Richard Stanley / The Espoo Ciné Interview, part IV
by Lauri Löytökoski, August 28th, 2004, transcribed by Dejan Ognjanovic
Richard Stanley visited the Finnish film festival Espoo Ciné in August 2004, presenting all of his major works (two feature films, three documentaries, and one short film) during a three-day retrospective. I first met him during the second day of the retrospective, when he was about to screen The White Darkness and The Voice of the Moon. He was gracious enough to agree for this interview. This segment covers a bit of the Questions and Answers that followed the screenings of Voice of the Moon and The White Darkness.
RS: "It's a shame about the tape [of THE WHITE DARKNESS], cause there's so much [on it] that you couldn't see, in the background. You got all of the obvious stuff, but the subtlety, the things going on around, expressions on people's faces were lost. But [there were] no problems with the voodooists, the actual voodoo people believed that we'd been brought there by the spirits, that we were there to take their message back to the West. And in fact we shot about 250 hours of material, of which we put out two half-hour episodes on BBC, but this film was made out of the pieces that we couldn't show on TV, because of nudity, or animal violence or because of the American military presence. The only people that gave us a hard time were the actual marines: no one told us that the island was under occupation before we got there. We went there to shoot a voodoo doc and instead the problem was the Americans were not meant to be present in Haiti, but at the same they were very present there, and kind of came out at us.

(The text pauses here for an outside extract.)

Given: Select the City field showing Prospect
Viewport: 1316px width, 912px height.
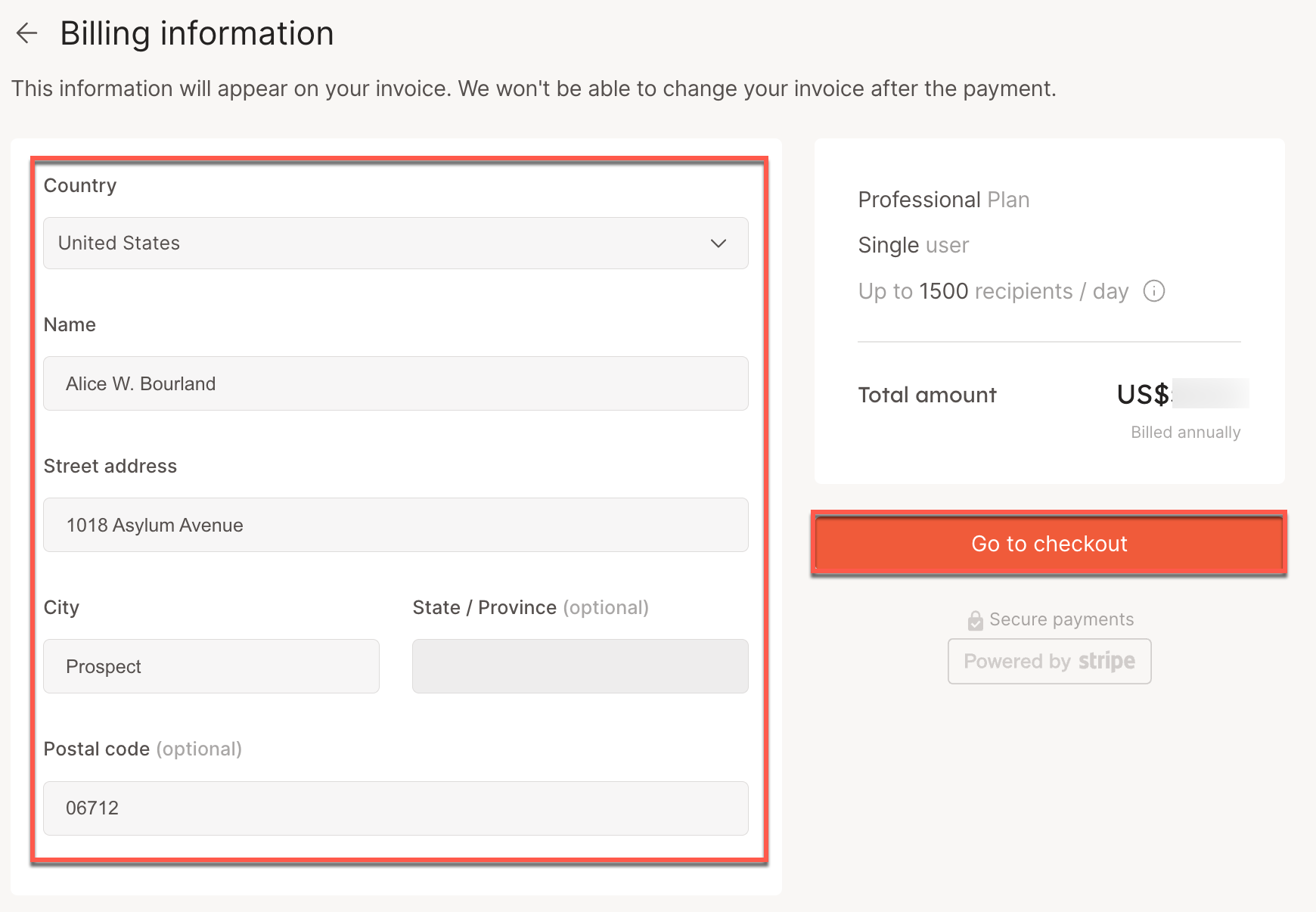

At first we told them we were there to shoot a doc on religion around the world and they assumed it to be Christianity..."

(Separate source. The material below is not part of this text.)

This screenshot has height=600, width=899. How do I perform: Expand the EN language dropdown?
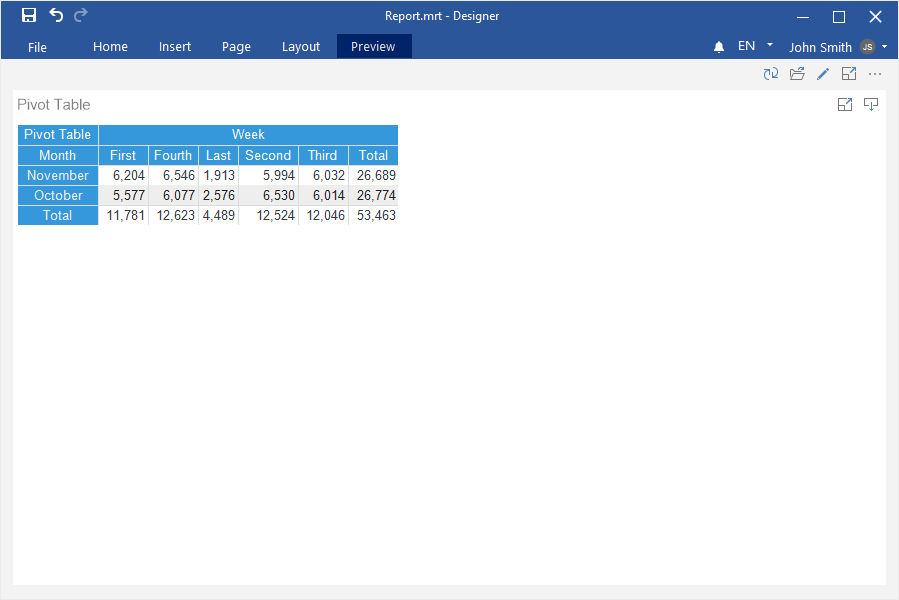pyautogui.click(x=756, y=46)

The Afghan people preferred Ennio Morricone music more than a lot of classical and rock music Stanley brought from the West: they really went for the soundtrack for The Good, The Bad and The Ugly, so the score for Voice of the Moon came out that way.
"I look back on the day I was on the back of the horse, riding towards the battle as the best day of my life..." Stanley has native American blood in him, and wants to believe that they are descendants of the Asian people who came there over the Pole and felt with them as with 'my people, the original people'.

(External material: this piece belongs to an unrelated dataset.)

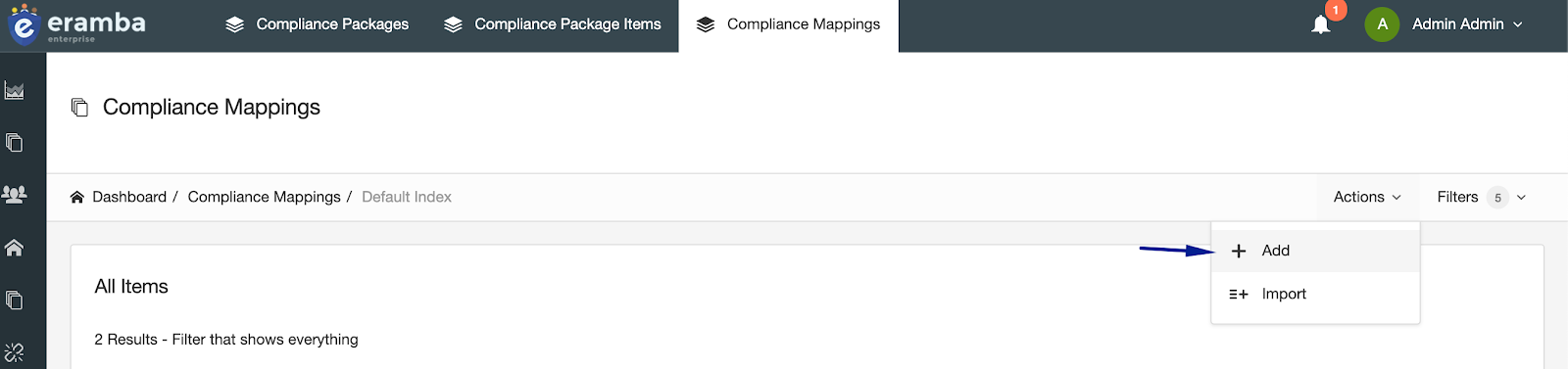Select the Compliance Mappings tab
1568x369 pixels.
(788, 24)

"I was looking for a shamanic faith that I haven't quite found. I'd heard that further in the mountains there were people still possessed by the animals they hunted, there were wild wolves there, there were villages no one wanted to go to because the people there were not human but wolves wearing human skin, and I was very drawn by that... I'm kind of glad that roads and electric power haven't gotten there yet, and I kind of hope that it stays in the state of anarchy that it's in now, that we'll never really civilize them."
Islam was brought to Afghanistan in 1910, and the guy who brought it had all 'pagan' priests executed and temples destroyed - but it was very recent, and this earlier faith is still strong...
"The further you go into the mountains, the further you go back in time. My feeling is always, that if I went far enough, [or if I'd] gone further, I might've gone far enough back in time to get to before the arrival of Islam. I was looking for some of the original shamanic people who I'm sure are still there. All those stories about the places Muslims won't go in the mountains made me very intrigued. Afghanistan is the place where ideologies come to die: British empire, Genghis Kahn, collapse of the Russian effort... But the Islam itself might come to an end in the country. I never saw the shariah being enforced outside of the city." Everybody was stoned, forgetting the rules and duties. Stanley himself had a long hair, a beard and heavily tanned, and pretended to be a mountain man from a different village.